From the Guidelines
Flomax (Tamsulosin) is recommended for kidney stones to facilitate their passage, with a statistically significant 29% increase in stone passage compared to control patients. The use of alpha blockers, such as tamsulosin, has been shown to be effective in facilitating the spontaneous passage of ureteral stones, as demonstrated in a meta-analysis 1. This medication works by relaxing the smooth muscles in the ureter, which helps widen the urinary passage and allows stones to move through more easily. Some key points to consider when using Flomax for kidney stones include:
- The standard dose is 0.4mg taken once daily, preferably 30 minutes after the same meal each day
- The medication should be continued until the stone passes or for about 2-4 weeks
- Tamsulosin is most effective for stones located in the lower part of the ureter
- Common side effects include dizziness, headache, retrograde ejaculation in men, and orthostatic hypotension
- Patients should maintain adequate hydration (2-3 liters of water daily) and use pain medication as prescribed while taking Flomax
- It is essential to seek immediate medical attention if experiencing severe pain, fever, or inability to urinate, as these may indicate complications requiring urgent care, according to the 2007 guideline for the management of ureteral calculi 1.
From the Research
Efficacy of Flomax (Tamsulosin) for Kidney Stones
- The efficacy of tamsulosin in enhancing stone clearance in patients with renal stones 10-24 millimeters in diameter has been supported by evidence 2.
- A systematic review and meta-analysis of randomized controlled trials found that tamsulosin was associated with a higher stone expulsion rate, shorter stone expulsion time, and fewer incidences of requiring subsequent intervention 3.
- Tamsulosin has been shown to be effective in patients with ureteral stones greater than 5 mm in size, with a significant benefit in stone expulsion rate observed in this subgroup 3.
Safety and Tolerability
- Tamsulosin has been reported to be well tolerated, with a low incidence of side effects 2, 3.
- Adverse events were more frequent in the nifedipine group compared to the tamsulosin group in one study 4.
- Tamsulosin has been found to be a safe and effective medical expulsive therapy choice for ureteral stones, with a lower incidence of adverse effects compared to calcium channel blockers 5.

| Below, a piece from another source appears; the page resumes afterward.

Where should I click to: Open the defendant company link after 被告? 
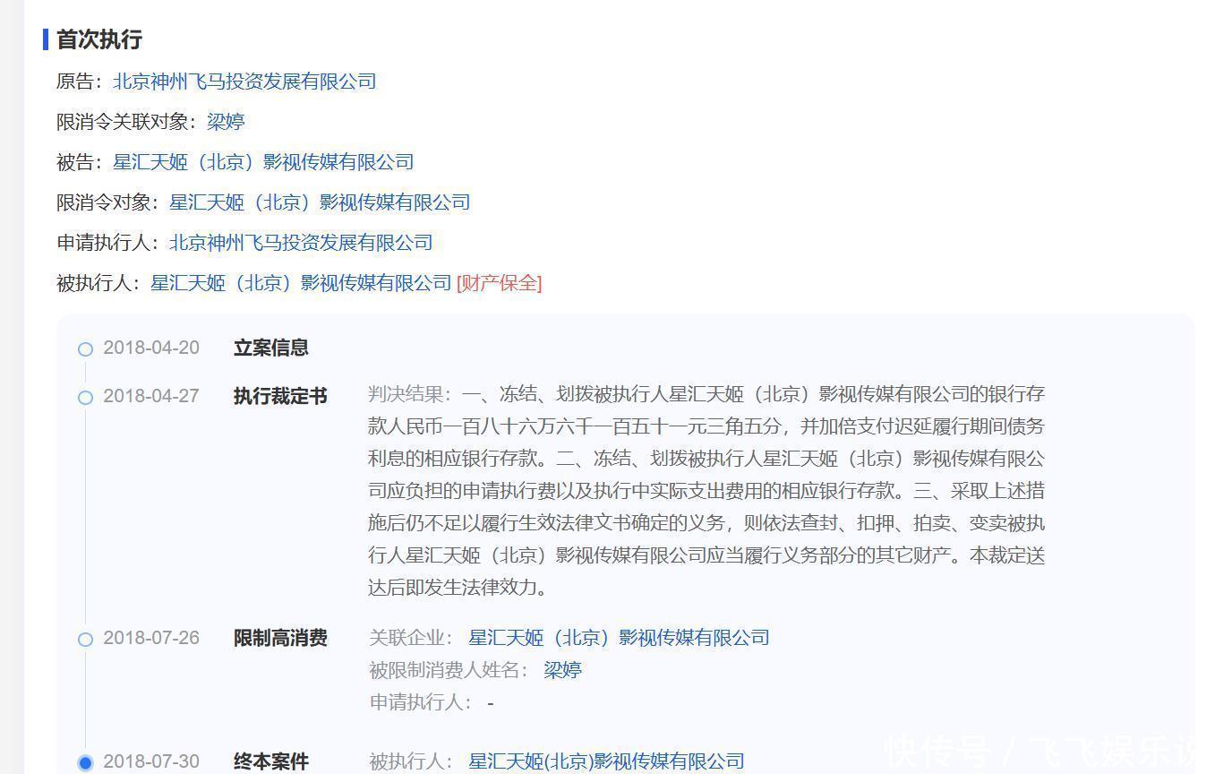pos(263,162)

Comparison with Other Treatments
- Tamsulosin has been compared to nifedipine in one study, which found that both drugs increased the stone-free rate after extracorporeal shock wave lithotripsy, but nifedipine was associated with more adverse effects 4.
- A systematic review and meta-analysis found that tamsulosin had a higher stone expulsion rate compared to calcium channel blockers 5.
Stone Size and Location
- The efficacy of tamsulosin has been found to be greater for stones 10-20 mm in size, with a significant benefit in stone expulsion rate observed in this subgroup 4.
- Tamsulosin has been shown to be effective in patients with distal ureteral stones, with a higher stone expulsion rate observed in this subgroup 5.